Doug Cutting wrote:
> Jim Kellerman wrote:
>> Yes, multiplexing a socket is more complicated than having one socket
>> per file, but saving system resources seems like a way to scale.
>>
>> Questions? Comments? Opinions? Flames?
>
> Note that Hadoop RPC already multiplexes, sharing a single socket per
> pair of JVMs. It would be possible to multiplex datanode, and should
> not in theory significantly impact performance, but, as you indicate,
> it would be a significant change. One approach might be to implement
> HDFS data access using RPC rather than directly using stream i/o.
>
> RPC also tears down idle connections, which HDFS does not. I wonder
> how much doing that alone might help your case? That would probably
> be much simpler to implement.

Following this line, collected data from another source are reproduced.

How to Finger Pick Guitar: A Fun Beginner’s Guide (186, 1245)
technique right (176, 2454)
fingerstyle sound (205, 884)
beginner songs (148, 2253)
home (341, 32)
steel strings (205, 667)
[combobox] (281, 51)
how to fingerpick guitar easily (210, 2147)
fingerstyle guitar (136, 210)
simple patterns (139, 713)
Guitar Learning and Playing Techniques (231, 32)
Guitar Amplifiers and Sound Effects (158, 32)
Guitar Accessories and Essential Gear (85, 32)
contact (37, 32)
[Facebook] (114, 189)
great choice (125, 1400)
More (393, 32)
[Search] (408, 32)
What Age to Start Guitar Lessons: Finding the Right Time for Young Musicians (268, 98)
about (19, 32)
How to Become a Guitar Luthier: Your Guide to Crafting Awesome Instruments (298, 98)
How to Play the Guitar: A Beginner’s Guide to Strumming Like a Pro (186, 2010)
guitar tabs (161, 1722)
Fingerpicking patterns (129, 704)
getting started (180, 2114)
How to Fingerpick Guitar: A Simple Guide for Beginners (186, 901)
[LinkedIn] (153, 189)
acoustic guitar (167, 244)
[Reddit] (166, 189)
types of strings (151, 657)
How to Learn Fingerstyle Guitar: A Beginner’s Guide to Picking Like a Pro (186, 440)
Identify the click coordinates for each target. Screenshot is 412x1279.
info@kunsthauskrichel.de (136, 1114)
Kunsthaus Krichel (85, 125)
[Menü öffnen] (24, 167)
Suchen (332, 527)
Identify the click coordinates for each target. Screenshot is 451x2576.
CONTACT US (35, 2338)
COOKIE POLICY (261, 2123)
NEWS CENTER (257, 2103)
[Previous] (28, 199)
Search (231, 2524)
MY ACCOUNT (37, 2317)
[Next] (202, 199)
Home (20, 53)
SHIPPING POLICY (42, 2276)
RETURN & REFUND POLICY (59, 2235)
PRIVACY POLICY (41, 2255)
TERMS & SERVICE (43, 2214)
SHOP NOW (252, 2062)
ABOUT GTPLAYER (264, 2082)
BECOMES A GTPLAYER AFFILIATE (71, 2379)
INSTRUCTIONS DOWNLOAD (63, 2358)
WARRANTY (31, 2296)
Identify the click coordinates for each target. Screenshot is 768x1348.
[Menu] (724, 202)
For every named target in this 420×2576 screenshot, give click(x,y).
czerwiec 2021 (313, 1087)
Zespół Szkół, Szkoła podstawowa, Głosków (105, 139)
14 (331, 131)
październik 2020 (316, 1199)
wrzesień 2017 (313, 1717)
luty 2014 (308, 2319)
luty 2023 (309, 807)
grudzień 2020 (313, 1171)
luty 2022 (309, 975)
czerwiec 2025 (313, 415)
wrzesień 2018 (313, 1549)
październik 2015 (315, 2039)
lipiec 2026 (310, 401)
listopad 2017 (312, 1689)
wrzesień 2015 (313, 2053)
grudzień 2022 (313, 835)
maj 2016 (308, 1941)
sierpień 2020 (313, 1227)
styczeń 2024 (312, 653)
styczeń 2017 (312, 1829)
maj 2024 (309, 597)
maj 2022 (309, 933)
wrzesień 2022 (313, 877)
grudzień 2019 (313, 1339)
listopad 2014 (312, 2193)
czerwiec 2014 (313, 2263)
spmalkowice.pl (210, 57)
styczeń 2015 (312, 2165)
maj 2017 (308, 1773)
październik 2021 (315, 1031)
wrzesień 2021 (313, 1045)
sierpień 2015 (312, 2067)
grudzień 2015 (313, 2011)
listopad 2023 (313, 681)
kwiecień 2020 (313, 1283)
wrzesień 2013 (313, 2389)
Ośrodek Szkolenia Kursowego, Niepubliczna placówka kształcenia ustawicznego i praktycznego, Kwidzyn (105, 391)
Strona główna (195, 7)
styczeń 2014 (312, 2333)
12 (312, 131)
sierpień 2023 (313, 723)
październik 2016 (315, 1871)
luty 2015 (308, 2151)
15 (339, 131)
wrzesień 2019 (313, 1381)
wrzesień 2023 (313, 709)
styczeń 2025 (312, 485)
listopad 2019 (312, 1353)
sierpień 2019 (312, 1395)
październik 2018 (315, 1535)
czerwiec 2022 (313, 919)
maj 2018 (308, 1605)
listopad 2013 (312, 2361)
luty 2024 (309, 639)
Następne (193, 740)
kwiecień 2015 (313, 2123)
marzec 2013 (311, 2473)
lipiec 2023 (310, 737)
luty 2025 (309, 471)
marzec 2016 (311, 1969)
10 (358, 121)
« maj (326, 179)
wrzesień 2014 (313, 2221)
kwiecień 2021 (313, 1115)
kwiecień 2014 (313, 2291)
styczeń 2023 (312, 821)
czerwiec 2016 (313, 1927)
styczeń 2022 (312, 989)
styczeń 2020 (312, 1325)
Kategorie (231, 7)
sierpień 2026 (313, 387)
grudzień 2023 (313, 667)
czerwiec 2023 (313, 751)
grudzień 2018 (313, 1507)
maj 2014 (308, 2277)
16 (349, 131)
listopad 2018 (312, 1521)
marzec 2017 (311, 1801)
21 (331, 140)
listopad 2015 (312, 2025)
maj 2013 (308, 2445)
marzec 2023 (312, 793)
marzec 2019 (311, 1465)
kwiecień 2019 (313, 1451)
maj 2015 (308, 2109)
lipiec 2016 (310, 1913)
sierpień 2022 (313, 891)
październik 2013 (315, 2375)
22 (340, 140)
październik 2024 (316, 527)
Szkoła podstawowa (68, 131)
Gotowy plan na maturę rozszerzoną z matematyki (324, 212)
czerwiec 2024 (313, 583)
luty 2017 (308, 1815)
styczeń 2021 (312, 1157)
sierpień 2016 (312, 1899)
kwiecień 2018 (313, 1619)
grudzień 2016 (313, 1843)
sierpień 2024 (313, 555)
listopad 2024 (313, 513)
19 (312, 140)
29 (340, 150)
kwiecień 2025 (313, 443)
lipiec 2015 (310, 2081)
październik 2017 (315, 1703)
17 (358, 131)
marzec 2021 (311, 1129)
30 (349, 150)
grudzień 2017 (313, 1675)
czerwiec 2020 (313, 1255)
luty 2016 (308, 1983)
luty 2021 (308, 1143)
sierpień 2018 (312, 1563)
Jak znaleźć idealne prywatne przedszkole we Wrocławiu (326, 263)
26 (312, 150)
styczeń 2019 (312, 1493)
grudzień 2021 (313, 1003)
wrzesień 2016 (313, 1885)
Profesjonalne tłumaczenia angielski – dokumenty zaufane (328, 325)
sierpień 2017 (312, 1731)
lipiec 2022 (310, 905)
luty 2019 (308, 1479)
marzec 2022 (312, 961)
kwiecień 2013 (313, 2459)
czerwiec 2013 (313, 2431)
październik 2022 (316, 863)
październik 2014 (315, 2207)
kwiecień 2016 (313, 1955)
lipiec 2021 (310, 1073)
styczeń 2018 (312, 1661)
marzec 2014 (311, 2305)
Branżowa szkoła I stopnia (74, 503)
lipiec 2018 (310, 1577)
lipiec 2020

Both client and server must already
> handle connection failures, so it shouldn't be too great of a change
> to have one or both sides actively close things down if they're idle
> for more than a few seconds. This is related to adding write timeouts
> to the datanode (HADOOP-2346).
Doug,
Dhruba and I had discussed using RPC in the past. While RPC is a
cleaner interface and our rpc implementation has
features such sharing connection, closing idle connections etc,
streaming IO lets to pipe large amounts
of data without the request/response exchange.
The worry was that IO performance would degrade.
BTW, NFS uses rpc (NFS does not have the write pipeline for replicas)
sanjay
>
> Doug
|